**Da svolgere**.
[1] Nel brano sulla colpa metafisica, che cosa prende il posto della solidarietà nell'ambito del lavoro?
[2] Continua il brano sulla colpa metafisica a partire dalla sua ultima frase.

**Estratto del documento**.
+--

Colpa metafisica e caduta del legame sociale

Nel territorio del lavoro produttivo sembra affiorare il concetto di colpa metafisica con il significato attribuitogli da Jaspers come rottura della solidarietà esistente tra gli uomini, in quanto tali, facendo sì che ciascuno si senta corresponsabile per le ingiustizie che si verificano nel mondo.
La caduta della capacità originaria di vedere il sé nell’altro, di percepire la relazione che lega ogni altro a sé, attraverso l’esistenza di una zona comune, nella quale risiede l’essenza della nostra natura. Il lavoro è l’ambito in cui ogni cosa è ridotta all’uso che essa ha e dove le cose perdono l’intimità della vita, chiudendosi nella dimensione autistica dell’oggetto, questo è il luogo nel quale la relazionalità è perduta, in cui ogni aspetto diventa opaco e dove alla solidarietà si sostituisce l’interdipendenza funzionale. Alla base di questa profonda trasformazione dei meccanismi fondamentali della socialità, consta il processo dell’economizzazione del conflitto che ha spostato il terreno dello scontro sociale dalla questione dell’autonomia dei produttori a quella della distribuzione del surplus. Il passaggio cioè dalle ottocentesche modalità di lavoro all’interno della bottega artigiana (economie fondate sulla reciprocità, sul dovere da parte del datore di lavoro di assistere i suoi dipendenti) a una struttura lavorativa novecentesca fortemente de-socializzante (depurata dai nessi di relazionalità), un passaggio da una logica di legame a una logica di contratto.

+--

**Dati forniti**.
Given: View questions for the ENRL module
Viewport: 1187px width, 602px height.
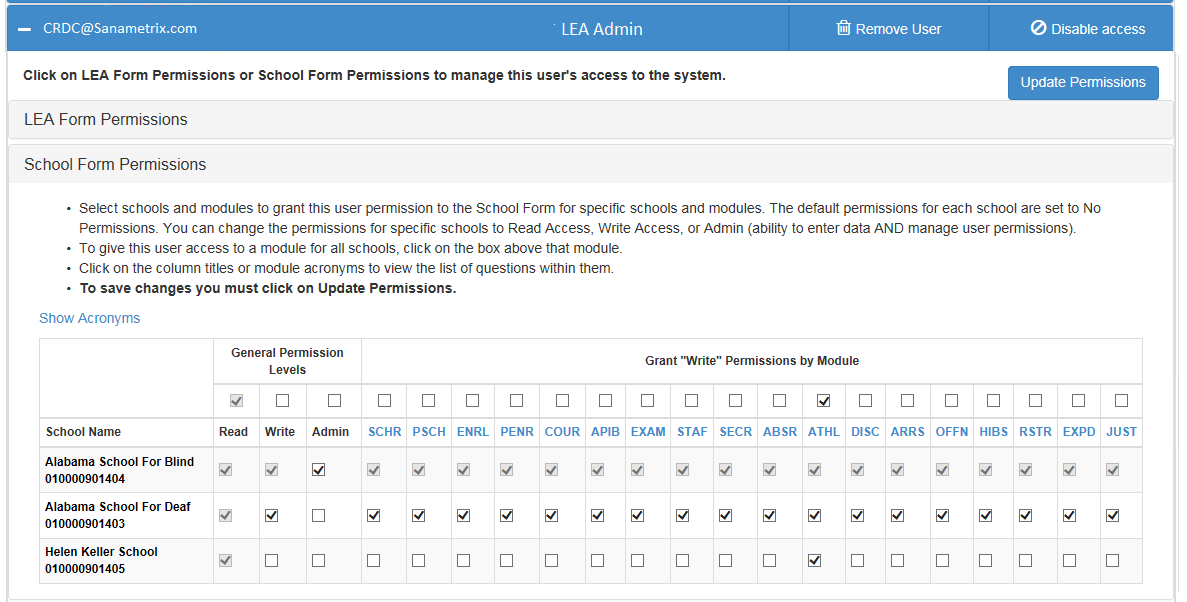Looking at the screenshot, I should click(472, 432).
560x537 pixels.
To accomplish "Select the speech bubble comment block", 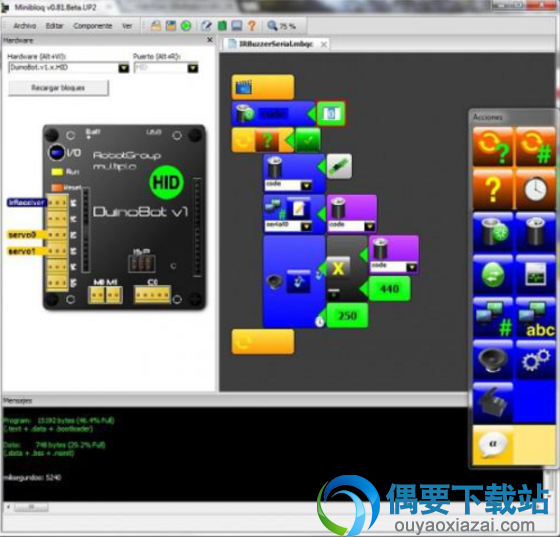I will coord(493,445).
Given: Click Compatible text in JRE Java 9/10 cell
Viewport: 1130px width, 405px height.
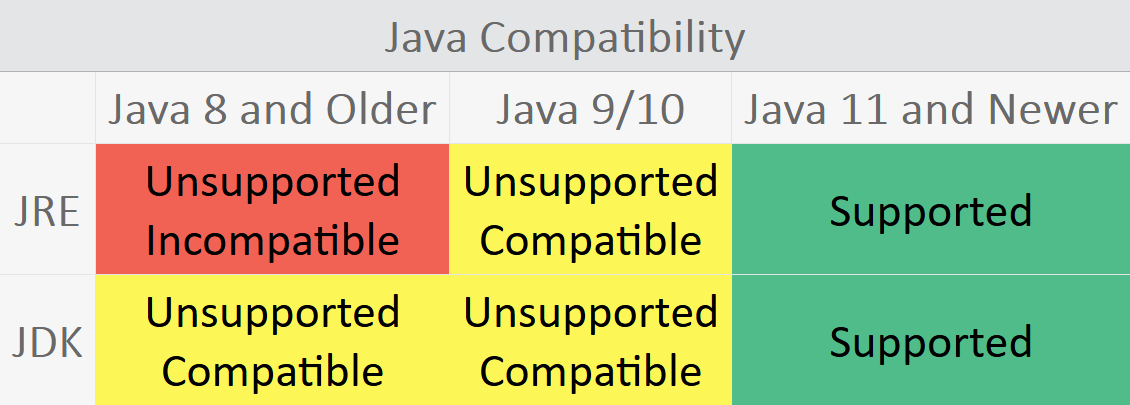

+--

**Risposte agli esercizi**.
[1] L'interdipendenza funzionale.

[2]
Un ruolo fondamentale in questo processo lo ha avuto anche lo Stato attuando una metamorfosi funzionale che da strumento di produzione di ordine è divenuto garante della mercificazione del lavoro e del capitale. Questa inedita funzione dello Stato che garantisce i fattori primari del Capitalismo, comporta una dipendenza dell’essere sociale dal potere politico. L’effetto di questo doppio movimento di modernizzazione ha prodotto una rottura sistematica dei vincoli di reciprocità e mutua assistenza e il loro trasferimento dal corpo sociale, che fino ad allora le aveva custodite (vicinato, comunità) ai nascenti apparati amministrativi statali. Assistiamo ad una tenaglia tra Stato e Mercato riguardante la sfera autonoma della socialità: un processo di sradicamento delle consolidate abitudini di auto-produzione e di consumo comunitario delle forme di microcooperazione quotidiane. Un ruolo decisivo fu svolto dalla pubblicità, dal cinema, dalla stampa periodica, tutti coinvolti a sfondare le resistenze ed assumere nuovi standard di consumo e ad accettare pratiche non più gestite localmente, secondo processi produttivi incentrati sulle relazioni di parentela e vicinato, ma trasferitesi in qualche centro remoto.